● Description of the task:
What you produce should match the records exactly, line for line.

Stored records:

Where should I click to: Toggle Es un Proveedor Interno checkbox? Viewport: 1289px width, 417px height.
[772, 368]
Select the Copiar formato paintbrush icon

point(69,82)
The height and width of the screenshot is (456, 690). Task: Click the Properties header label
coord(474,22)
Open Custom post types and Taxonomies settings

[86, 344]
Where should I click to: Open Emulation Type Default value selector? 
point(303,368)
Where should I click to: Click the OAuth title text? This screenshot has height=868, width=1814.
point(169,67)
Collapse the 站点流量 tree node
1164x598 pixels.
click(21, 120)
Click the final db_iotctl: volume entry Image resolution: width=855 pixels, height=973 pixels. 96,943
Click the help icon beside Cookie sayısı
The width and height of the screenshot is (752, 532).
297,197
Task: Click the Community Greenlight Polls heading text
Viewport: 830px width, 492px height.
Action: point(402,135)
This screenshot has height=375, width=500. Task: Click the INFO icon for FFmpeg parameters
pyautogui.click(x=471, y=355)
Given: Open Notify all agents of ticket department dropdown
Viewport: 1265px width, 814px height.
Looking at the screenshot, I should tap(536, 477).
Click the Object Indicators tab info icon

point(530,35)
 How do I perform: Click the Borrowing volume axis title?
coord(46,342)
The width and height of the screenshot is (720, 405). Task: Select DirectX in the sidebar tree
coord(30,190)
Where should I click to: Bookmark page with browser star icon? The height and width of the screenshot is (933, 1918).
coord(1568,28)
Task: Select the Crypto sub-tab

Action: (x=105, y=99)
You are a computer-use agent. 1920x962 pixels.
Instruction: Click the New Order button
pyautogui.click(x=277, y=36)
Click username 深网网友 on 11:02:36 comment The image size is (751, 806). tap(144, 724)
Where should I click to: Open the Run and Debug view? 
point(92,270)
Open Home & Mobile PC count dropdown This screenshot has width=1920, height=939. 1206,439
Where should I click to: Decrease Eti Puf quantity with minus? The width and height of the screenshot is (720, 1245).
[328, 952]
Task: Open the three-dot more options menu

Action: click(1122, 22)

● Task result:
Where should I click to: Toggle Es un Proveedor Interno checkbox? Viewport: 1289px width, 417px height.
[772, 368]
Select the Copiar formato paintbrush icon

point(69,82)
The height and width of the screenshot is (456, 690). Task: Click the Properties header label
coord(474,22)
Open Custom post types and Taxonomies settings

[86, 344]
Where should I click to: Open Emulation Type Default value selector? 
point(303,368)
Where should I click to: Click the OAuth title text? This screenshot has height=868, width=1814.
point(169,67)
Collapse the 站点流量 tree node
1164x598 pixels.
click(21, 120)
Click the final db_iotctl: volume entry Image resolution: width=855 pixels, height=973 pixels. 96,943
Click the help icon beside Cookie sayısı
The width and height of the screenshot is (752, 532).
297,197
Task: Click the Community Greenlight Polls heading text
Viewport: 830px width, 492px height.
Action: point(402,135)
This screenshot has height=375, width=500. Task: Click the INFO icon for FFmpeg parameters
pyautogui.click(x=471, y=355)
Given: Open Notify all agents of ticket department dropdown
Viewport: 1265px width, 814px height.
Looking at the screenshot, I should tap(536, 477).
Click the Object Indicators tab info icon

point(530,35)
 How do I perform: Click the Borrowing volume axis title?
coord(46,342)
The width and height of the screenshot is (720, 405). Task: Select DirectX in the sidebar tree
coord(30,190)
Where should I click to: Bookmark page with browser star icon? The height and width of the screenshot is (933, 1918).
coord(1568,28)
Task: Select the Crypto sub-tab

Action: (x=105, y=99)
You are a computer-use agent. 1920x962 pixels.
Instruction: Click the New Order button
pyautogui.click(x=277, y=36)
Click username 深网网友 on 11:02:36 comment The image size is (751, 806). tap(144, 724)
Where should I click to: Open the Run and Debug view? 
point(92,270)
Open Home & Mobile PC count dropdown This screenshot has width=1920, height=939. 1206,439
Where should I click to: Decrease Eti Puf quantity with minus? The width and height of the screenshot is (720, 1245).
[328, 952]
Task: Open the three-dot more options menu

Action: click(1122, 22)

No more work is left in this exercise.